(Dataset items)
— start —

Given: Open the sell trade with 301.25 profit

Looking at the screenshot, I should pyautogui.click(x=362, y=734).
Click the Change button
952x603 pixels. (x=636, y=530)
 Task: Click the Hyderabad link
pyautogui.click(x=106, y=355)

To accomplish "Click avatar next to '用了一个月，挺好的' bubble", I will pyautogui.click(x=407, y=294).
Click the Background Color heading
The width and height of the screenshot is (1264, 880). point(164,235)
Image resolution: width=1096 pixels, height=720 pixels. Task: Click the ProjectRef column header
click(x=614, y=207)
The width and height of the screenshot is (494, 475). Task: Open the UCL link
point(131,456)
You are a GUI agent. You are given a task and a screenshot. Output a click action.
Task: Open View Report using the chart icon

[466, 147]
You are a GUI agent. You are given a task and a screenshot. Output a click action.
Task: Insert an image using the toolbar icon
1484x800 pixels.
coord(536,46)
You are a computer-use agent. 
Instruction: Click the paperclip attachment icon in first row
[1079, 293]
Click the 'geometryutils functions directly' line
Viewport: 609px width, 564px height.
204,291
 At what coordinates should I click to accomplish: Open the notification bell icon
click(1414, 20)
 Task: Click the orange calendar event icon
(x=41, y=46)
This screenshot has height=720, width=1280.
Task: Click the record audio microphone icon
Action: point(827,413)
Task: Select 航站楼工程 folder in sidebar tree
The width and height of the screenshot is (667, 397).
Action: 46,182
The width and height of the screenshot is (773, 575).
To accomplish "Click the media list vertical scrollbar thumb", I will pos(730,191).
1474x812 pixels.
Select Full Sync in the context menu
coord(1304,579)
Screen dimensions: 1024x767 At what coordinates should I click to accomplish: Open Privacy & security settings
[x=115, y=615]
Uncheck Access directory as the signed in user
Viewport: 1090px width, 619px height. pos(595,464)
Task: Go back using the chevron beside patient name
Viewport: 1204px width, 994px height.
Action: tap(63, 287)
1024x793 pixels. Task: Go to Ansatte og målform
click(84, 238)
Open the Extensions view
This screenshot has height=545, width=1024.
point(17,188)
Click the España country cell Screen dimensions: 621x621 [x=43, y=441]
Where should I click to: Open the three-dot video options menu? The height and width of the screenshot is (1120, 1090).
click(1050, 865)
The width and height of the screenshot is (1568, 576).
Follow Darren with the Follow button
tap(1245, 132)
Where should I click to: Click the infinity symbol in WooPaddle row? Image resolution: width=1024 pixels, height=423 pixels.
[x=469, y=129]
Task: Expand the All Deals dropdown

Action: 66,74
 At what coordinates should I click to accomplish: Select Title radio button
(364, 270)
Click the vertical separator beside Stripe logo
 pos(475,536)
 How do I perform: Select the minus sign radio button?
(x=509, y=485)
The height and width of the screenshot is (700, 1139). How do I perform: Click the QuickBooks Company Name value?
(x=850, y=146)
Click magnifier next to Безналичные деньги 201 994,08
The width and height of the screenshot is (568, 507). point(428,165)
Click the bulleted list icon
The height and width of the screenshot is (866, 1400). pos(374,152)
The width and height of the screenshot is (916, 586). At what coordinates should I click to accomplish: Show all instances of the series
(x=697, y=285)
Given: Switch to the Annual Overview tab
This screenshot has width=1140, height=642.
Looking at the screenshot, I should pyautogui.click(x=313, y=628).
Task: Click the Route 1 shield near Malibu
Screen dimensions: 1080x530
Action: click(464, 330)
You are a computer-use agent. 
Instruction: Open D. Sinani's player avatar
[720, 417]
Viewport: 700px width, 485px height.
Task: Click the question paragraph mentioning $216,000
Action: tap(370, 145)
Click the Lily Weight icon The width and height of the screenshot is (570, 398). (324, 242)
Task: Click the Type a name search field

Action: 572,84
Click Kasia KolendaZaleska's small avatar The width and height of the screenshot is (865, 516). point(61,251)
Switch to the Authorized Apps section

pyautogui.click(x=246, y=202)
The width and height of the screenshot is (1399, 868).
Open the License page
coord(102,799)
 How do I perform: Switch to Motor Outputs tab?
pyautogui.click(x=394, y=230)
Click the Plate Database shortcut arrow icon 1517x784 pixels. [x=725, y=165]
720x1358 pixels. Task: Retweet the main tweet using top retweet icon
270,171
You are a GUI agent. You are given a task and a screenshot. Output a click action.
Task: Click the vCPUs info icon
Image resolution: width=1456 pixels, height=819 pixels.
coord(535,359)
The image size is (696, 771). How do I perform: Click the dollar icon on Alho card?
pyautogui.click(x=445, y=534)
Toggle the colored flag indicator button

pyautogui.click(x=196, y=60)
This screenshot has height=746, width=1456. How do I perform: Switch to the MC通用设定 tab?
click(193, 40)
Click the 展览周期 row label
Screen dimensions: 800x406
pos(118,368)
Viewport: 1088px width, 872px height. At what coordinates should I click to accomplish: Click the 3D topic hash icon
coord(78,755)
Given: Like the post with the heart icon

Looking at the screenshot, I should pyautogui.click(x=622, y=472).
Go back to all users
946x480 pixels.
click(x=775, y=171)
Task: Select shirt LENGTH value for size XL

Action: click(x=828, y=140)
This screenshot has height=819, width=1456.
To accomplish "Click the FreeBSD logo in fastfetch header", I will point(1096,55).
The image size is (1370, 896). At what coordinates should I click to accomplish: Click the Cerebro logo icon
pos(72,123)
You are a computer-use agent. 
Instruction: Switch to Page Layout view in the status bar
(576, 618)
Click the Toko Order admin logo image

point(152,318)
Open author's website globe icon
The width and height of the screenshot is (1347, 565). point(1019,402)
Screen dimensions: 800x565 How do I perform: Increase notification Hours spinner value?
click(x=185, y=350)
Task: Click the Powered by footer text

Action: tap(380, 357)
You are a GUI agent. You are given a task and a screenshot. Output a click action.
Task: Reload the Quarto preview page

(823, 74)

— end —

> OBJECTIVE: Please express the lines between the one holding "Uncheck Access directory" and the one holding "The width and height of the screenshot is (568, 507).", inclusive, as a Markdown table with the columns Row and Line. Number each row and leave out any blank lines.

> FULL SOLUTION:
| Row | Line |
|---|---|
| 1 | Uncheck Access directory as the signed in user |
| 2 | Viewport: 1090px width, 619px height. pos(595,464) |
| 3 | Task: Go back using the chevron beside patient name |
| 4 | Viewport: 1204px width, 994px height. |
| 5 | Action: tap(63, 287) |
| 6 | 1024x793 pixels. Task: Go to Ansatte og målform |
| 7 | click(84, 238) |
| 8 | Open the Extensions view |
| 9 | This screenshot has height=545, width=1024. |
| 10 | point(17,188) |
| 11 | Click the España country cell Screen dimensions: 621x621 [x=43, y=441] |
| 12 | Where should I click to: Open the three-dot video options menu? The height and width of the screenshot is (1120, 1090). |
| 13 | click(1050, 865) |
| 14 | The width and height of the screenshot is (1568, 576). |
| 15 | Follow Darren with the Follow button |
| 16 | tap(1245, 132) |
| 17 | Where should I click to: Click the infinity symbol in WooPaddle row? Image resolution: width=1024 pixels, height=423 pixels. |
| 18 | [x=469, y=129] |
| 19 | Task: Expand the All Deals dropdown |
| 20 | Action: 66,74 |
| 21 |  At what coordinates should I click to accomplish: Select Title radio button |
| 22 | (364, 270) |
| 23 | Click the vertical separator beside Stripe logo |
| 24 |  pos(475,536) |
| 25 |  How do I perform: Select the minus sign radio button? |
| 26 | (x=509, y=485) |
| 27 | The height and width of the screenshot is (700, 1139). How do I perform: Click the QuickBooks Company Name value? |
| 28 | (x=850, y=146) |
| 29 | Click magnifier next to Безналичные деньги 201 994,08 |
| 30 | The width and height of the screenshot is (568, 507). point(428,165) |